Germany has updated their ambitions for a renewable energy transition, aiming to fulfil all electricity needs from renewable sources by 2035. This contrasts against their previously rather vague target of being fossil fuel-free “well before 2040”.
There has been increasing pressure for European countries to move away from Russia supplied gas specifically, which has received increased attention recently with the UK gas supply crisis and the current Russia-Ukraine conflict. On average, the EU relies on Russia for 35% of its natural gas supply yet transitioning away from the fuel source presents numerous challenges.
As outlined by German economy minister, Robert Habeck, a key element of the transition is greatly increasing the capacity for renewable energy. This is complicated with the move by Germany to decommission its remaining nuclear power plants by the end of 2022, with them representing 6% of Germany’s energy mix in 2022. Resultantly, there remains no realistic possibility of increasing nuclear energy production to help with the transition from fossil fuels and therefore leaves open the chance that coal power in Germany will continue beyond the target to phase it out by 2030.
A further motive for an expedited transition from fossil fuel comes with Germany halting the development of Nord Stream 2 – an export gas pipeline running from Russia to Europe – following Russia’s involvement in the ongoing Russia-Ukraine conflict. Russia has since responded with warnings that they will reduce gas supply to Europe, noting specifically that Europe simply can’t cope if Russia doesn’t send any gas at all to Europe. While it isn’t expected that Russia will take such a drastic step, Putin’s recent aggression means that it is becoming an increasing possibility and highlights the fragile geopolitics that underlies energy supply across Europe itself.

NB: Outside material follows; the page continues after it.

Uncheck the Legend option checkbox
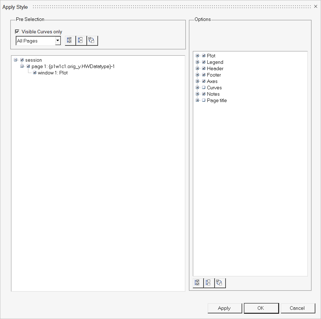 (x=204, y=62)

Moves have already been made to secure a greater amount of renewable energy within Germany’s energy mix. Notably, Germany implemented a “solar acceleration package”, making it mandatory for new commercial builds to have solar panels and a “wind-on-land law” which will ensure at least 2% of Germany’s territory is reserved for wind energy. Beyond this, a revision of the energy laws for buildings is also set to see new home heating systems run on at least 65% renewables from 2025, with the surcharge for renewable energy being covered by the federal budget rather than households themselves.

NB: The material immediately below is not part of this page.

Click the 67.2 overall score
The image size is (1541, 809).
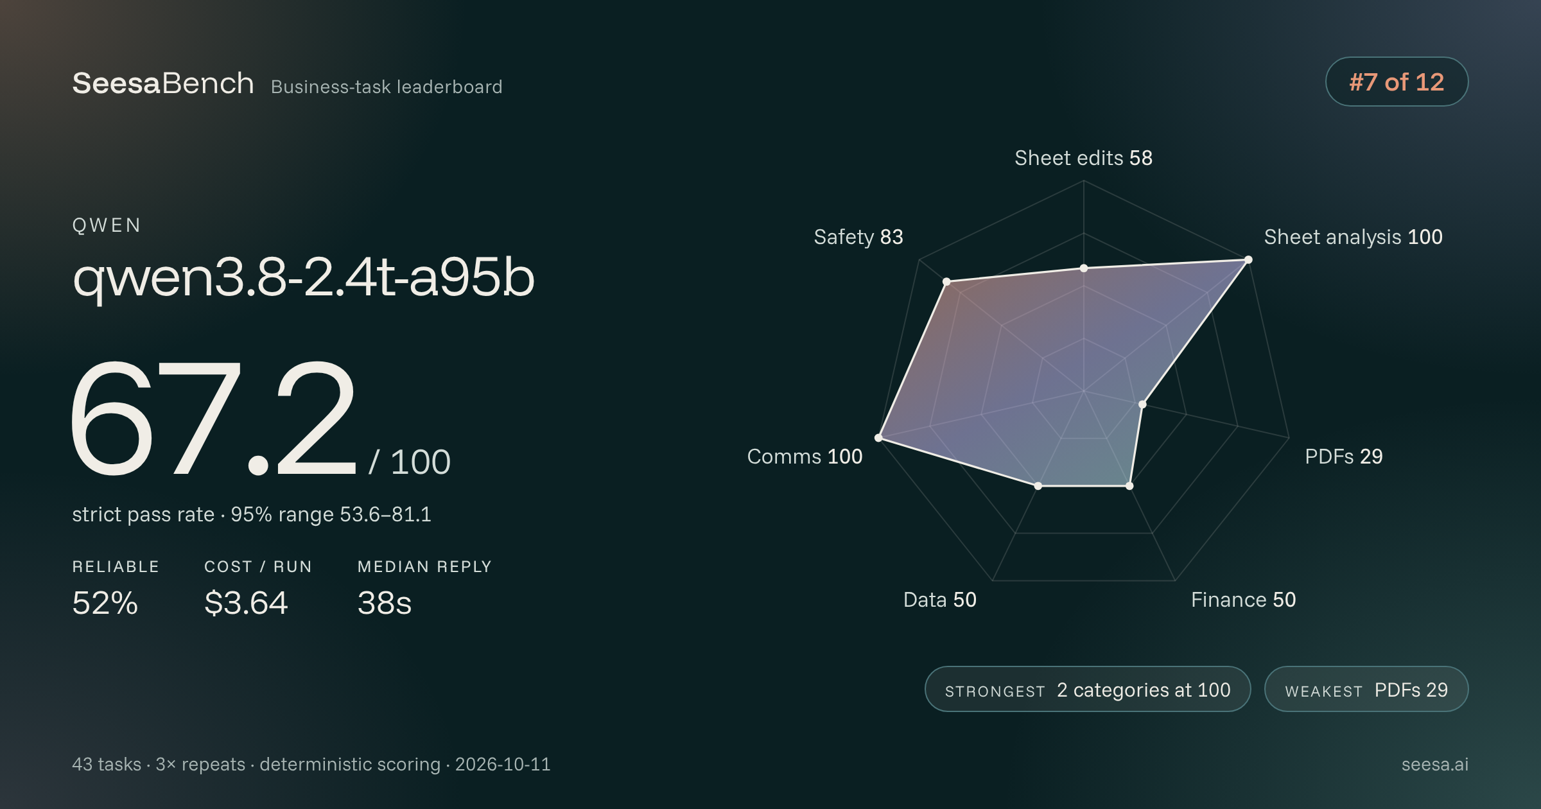coord(213,418)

There are backup plans in place in case the supply from renewables doesn’t cover demand. This includes increasing gas-fired power plants initially, to begin a transition away from gas to hydrogen from 2030, which will result in Germany’s capacity for green hydrogen production doubling. While the targets for renewable energy are ambitious, Germany has massively increased renewable energy production in recent years, with renewable energy producing more electricity in 2020 than fossil fuels, with wind energy being crucial to this rapid increase in production.
Beyond wind energy, Germany has also significantly pushed for an increase in solar power production, accounting for 8.2% of the country’s energy production in 2019. With falling prices for solar cells alongside the revision of building laws, solar energy is expected to become a huge component of Germany’s energy mix, seconded only to onshore wind energy generation. The benefit of solar energy over onshore wind however is the relative ease of its implementation. As noted before, new buildings are suitable for solar panels implementation, as are the majority of existing buildings as well – which navigates around the key drawback to the onshore wind – that being the requirement of the identification and construction of additional sites. Solar power can largely mesh with existing infrastructure which explains to a degree why it’s being championed by Germany.
Overall, Germany’s revised targets for renewable energy production is ambitious yet supported by historic increases in production rates. It also serves as a valuable study regarding the interrelation that exists between geopolitics and energy production and the flexible and desirable nature of energy production independence – especially for European countries at present.